> GOAL
Please copy everything from the line that contains "You are a computer-use agent. This" down to the line that contains "tap(403, 238)" in the data below, both of those lines included.

> INFORMATION SUPPLIED
::::::::::
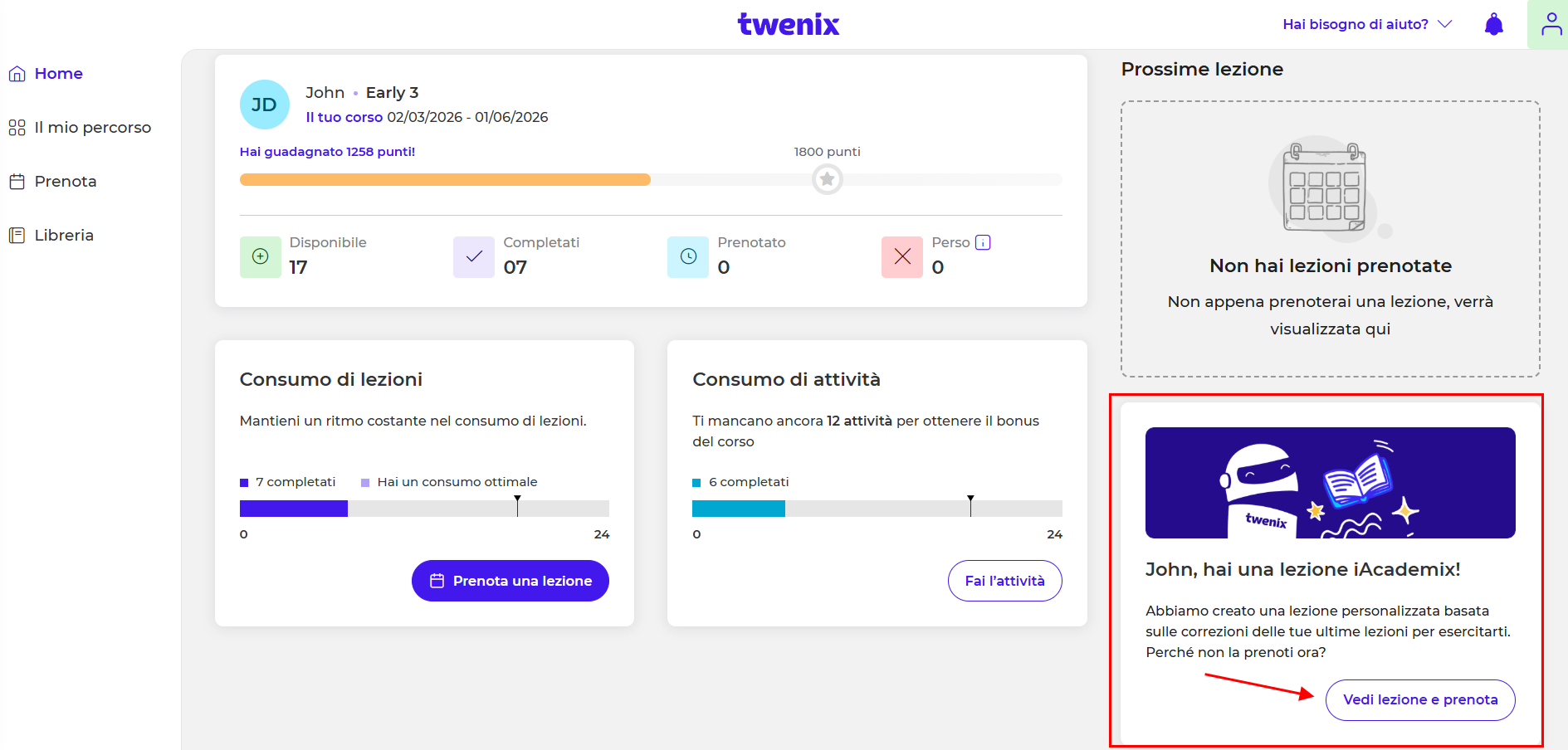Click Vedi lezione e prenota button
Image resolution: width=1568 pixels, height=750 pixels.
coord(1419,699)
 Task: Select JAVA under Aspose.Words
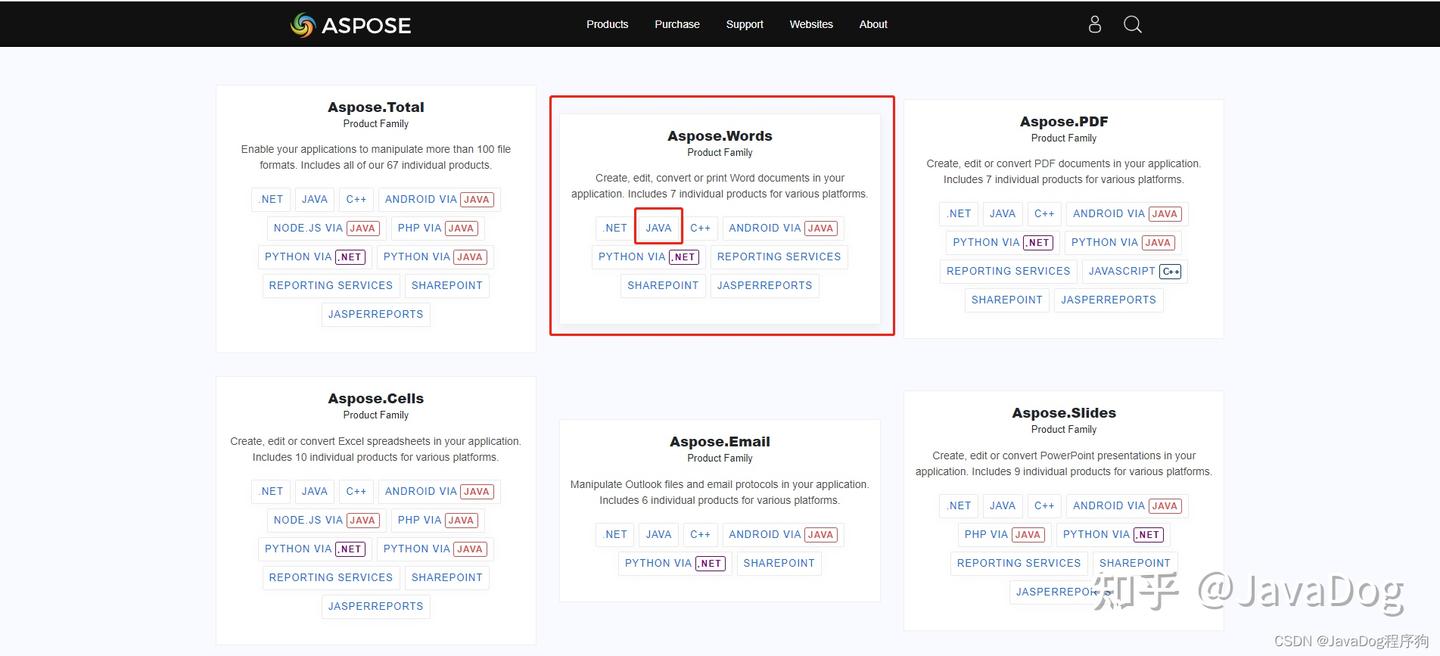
::::::::::
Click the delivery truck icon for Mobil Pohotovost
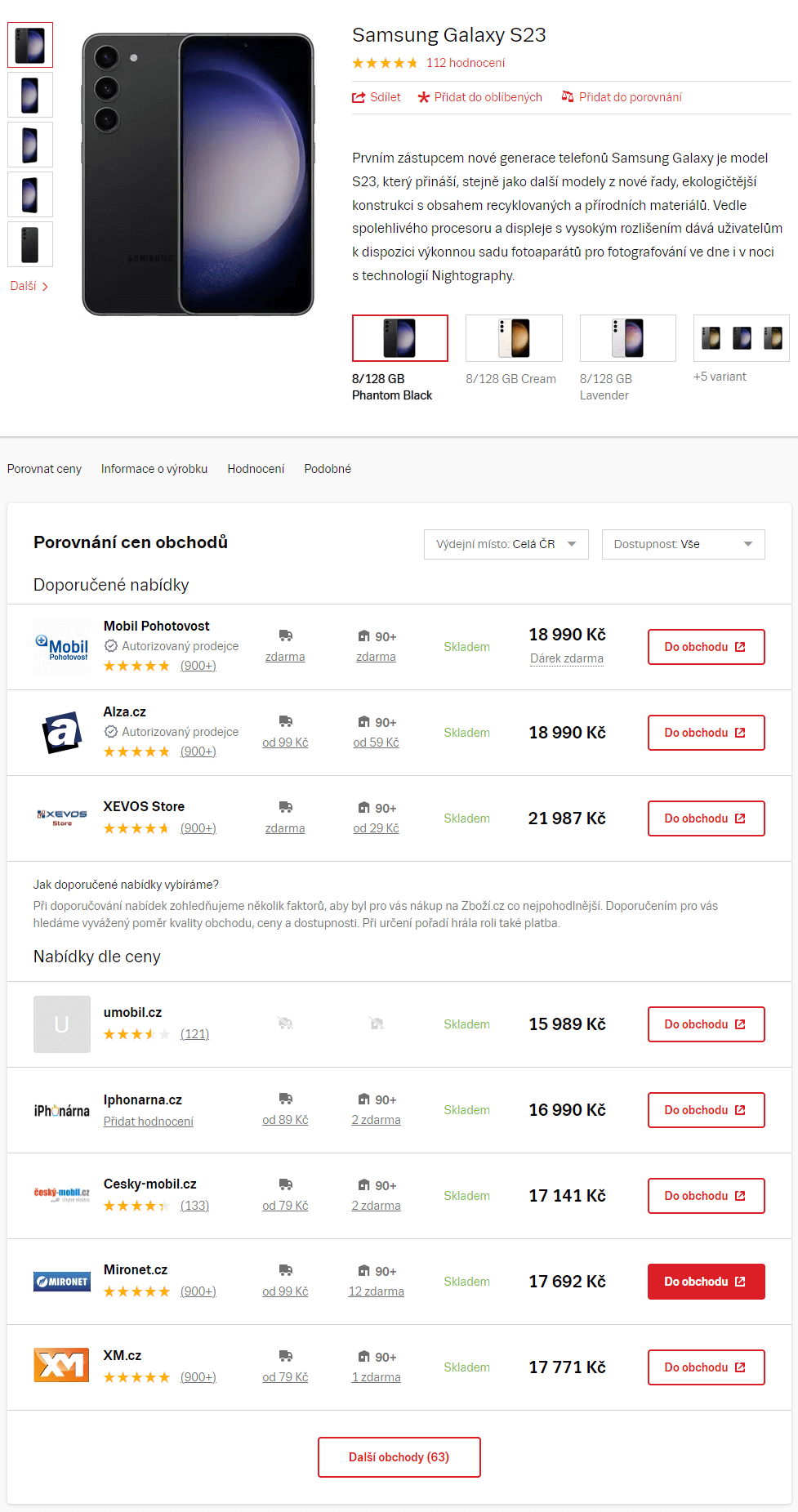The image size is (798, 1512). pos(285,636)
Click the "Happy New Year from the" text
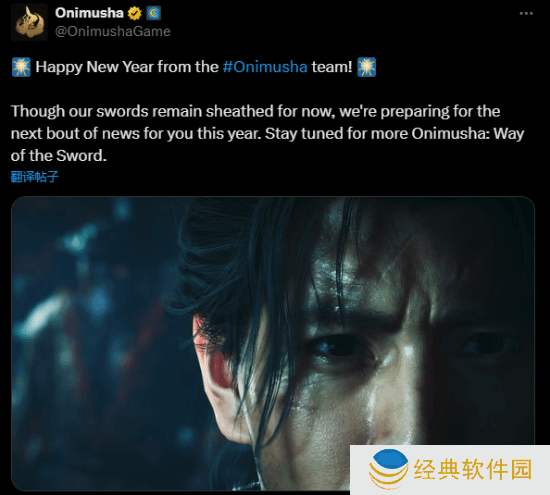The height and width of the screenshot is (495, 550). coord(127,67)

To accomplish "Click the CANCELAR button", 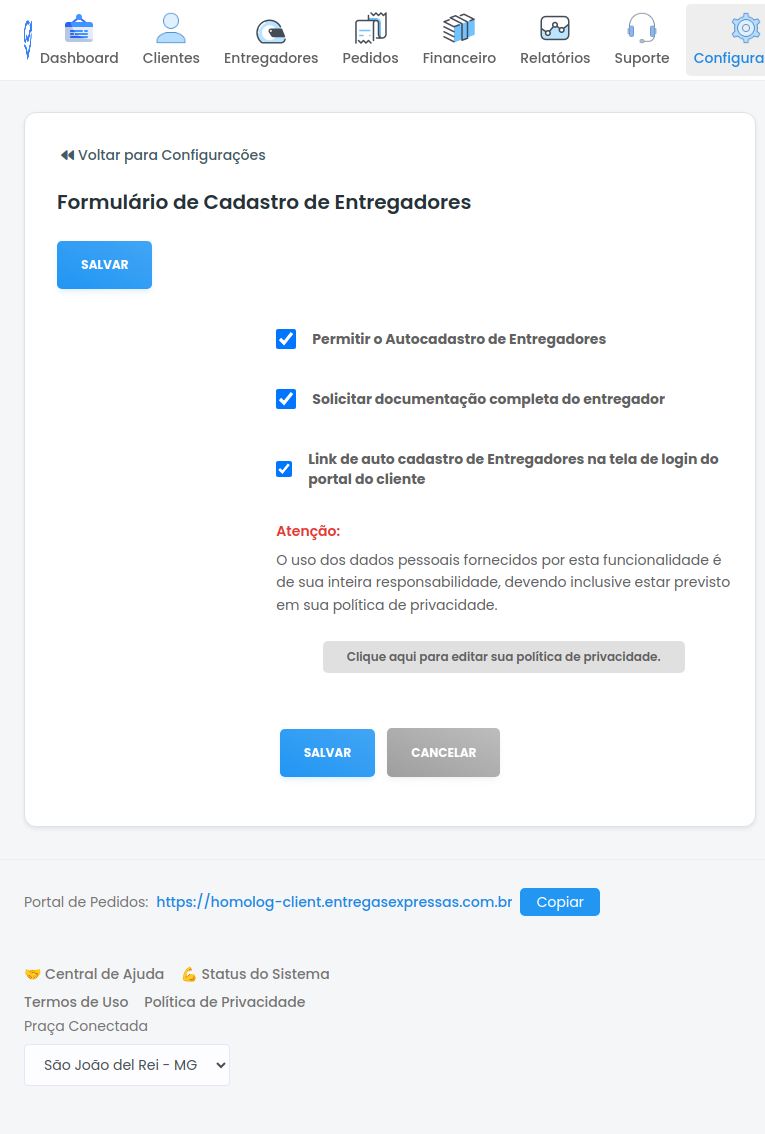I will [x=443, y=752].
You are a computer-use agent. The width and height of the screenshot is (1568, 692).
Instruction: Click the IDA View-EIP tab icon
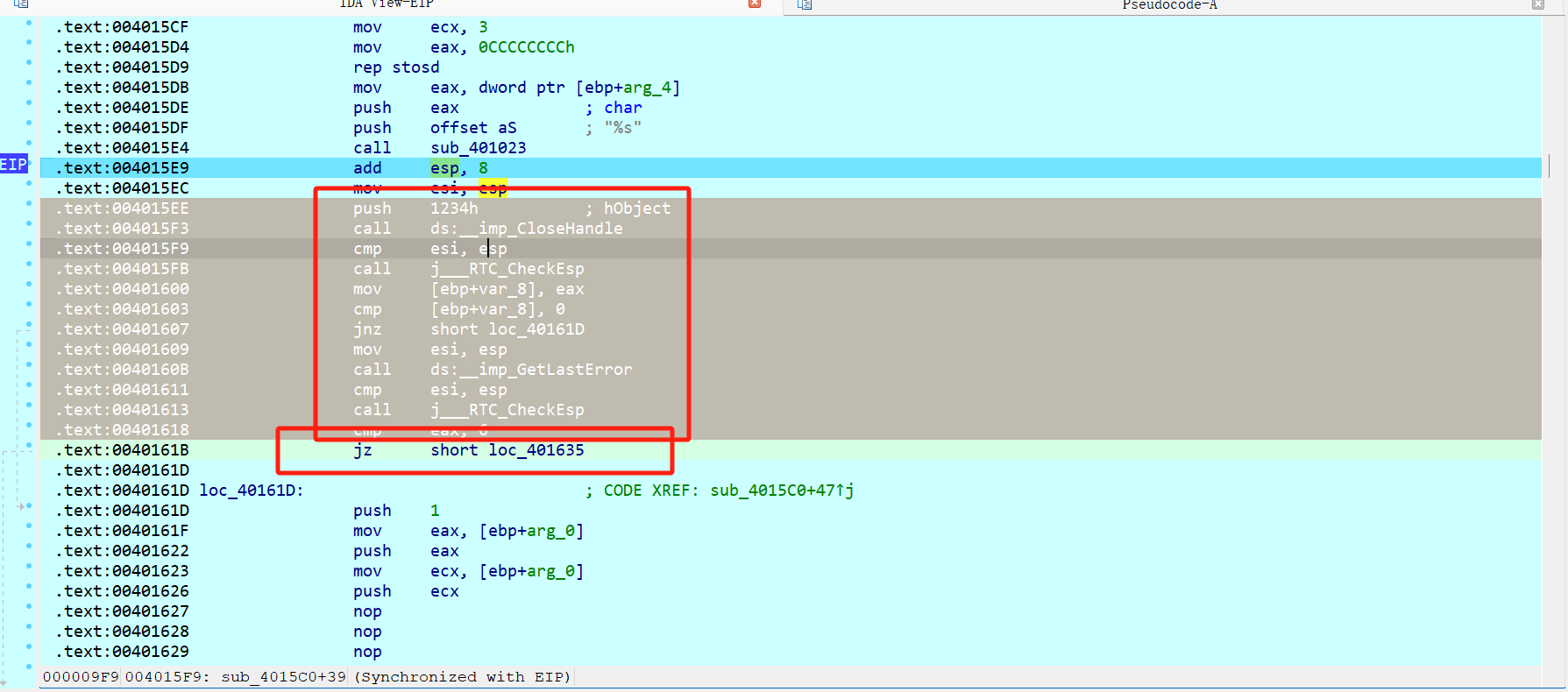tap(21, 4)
::::::::::
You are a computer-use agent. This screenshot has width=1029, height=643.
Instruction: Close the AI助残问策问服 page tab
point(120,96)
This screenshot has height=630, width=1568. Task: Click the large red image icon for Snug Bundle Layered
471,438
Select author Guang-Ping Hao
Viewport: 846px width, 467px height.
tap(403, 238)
::::::::::
> ANSWER TO THIS PROBLEM
You are a computer-use agent. This screenshot has width=1029, height=643.
Instruction: Close the AI助残问策问服 page tab
point(120,96)
This screenshot has height=630, width=1568. Task: Click the large red image icon for Snug Bundle Layered
471,438
Select author Guang-Ping Hao
Viewport: 846px width, 467px height.
tap(403, 238)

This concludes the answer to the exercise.